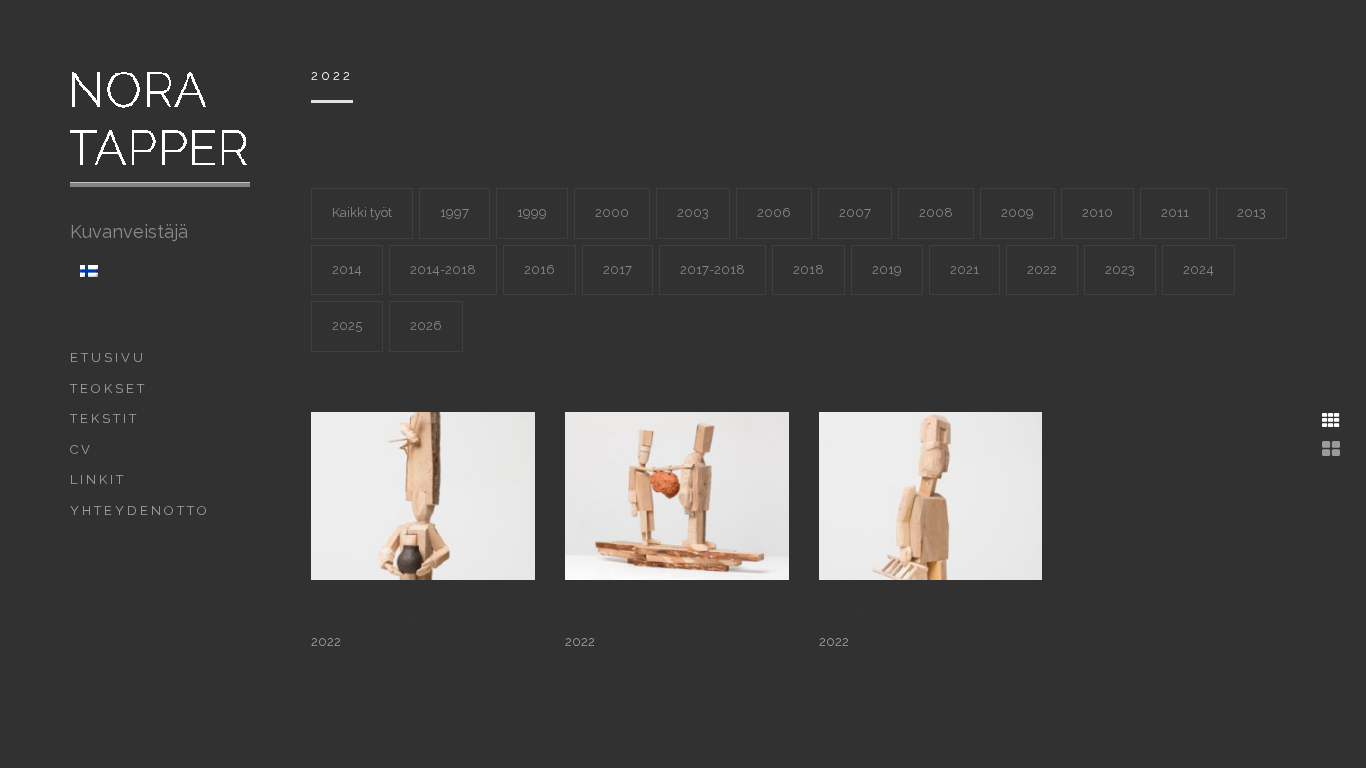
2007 (855, 212)
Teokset (108, 388)
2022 (1042, 269)
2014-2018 (443, 269)
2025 (347, 325)
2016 (539, 269)
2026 (426, 325)
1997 (454, 212)
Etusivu (108, 357)
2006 (774, 212)
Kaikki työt (362, 212)
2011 (1175, 212)
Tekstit (104, 418)
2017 (617, 269)
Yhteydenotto (140, 510)
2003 (693, 212)
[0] (677, 495)
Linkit (98, 479)
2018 (808, 269)
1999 (532, 212)
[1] (423, 495)
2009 (1017, 212)
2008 (936, 212)
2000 (612, 212)
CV (81, 449)
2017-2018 (712, 269)
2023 (1120, 269)
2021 (964, 269)
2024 (1198, 269)
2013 (1251, 212)
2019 (887, 269)
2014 (347, 269)
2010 (1097, 212)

> _Work instruction_
The records above are to be restated word for word, excluding all pictures.

> _Response to this task_
2007 (855, 212)
Teokset (108, 388)
2022 (1042, 269)
2014-2018 (443, 269)
2025 (347, 325)
2016 (539, 269)
2026 (426, 325)
1997 (454, 212)
Etusivu (108, 357)
2006 (774, 212)
Kaikki työt (362, 212)
2011 (1175, 212)
Tekstit (104, 418)
2017 (617, 269)
Yhteydenotto (140, 510)
2003 (693, 212)
[0] (677, 495)
Linkit (98, 479)
2018 (808, 269)
1999 (532, 212)
[1] (423, 495)
2009 (1017, 212)
2008 (936, 212)
2000 (612, 212)
CV (81, 449)
2017-2018 (712, 269)
2023 (1120, 269)
2021 (964, 269)
2024 (1198, 269)
2013 (1251, 212)
2019 (887, 269)
2014 (347, 269)
2010 (1097, 212)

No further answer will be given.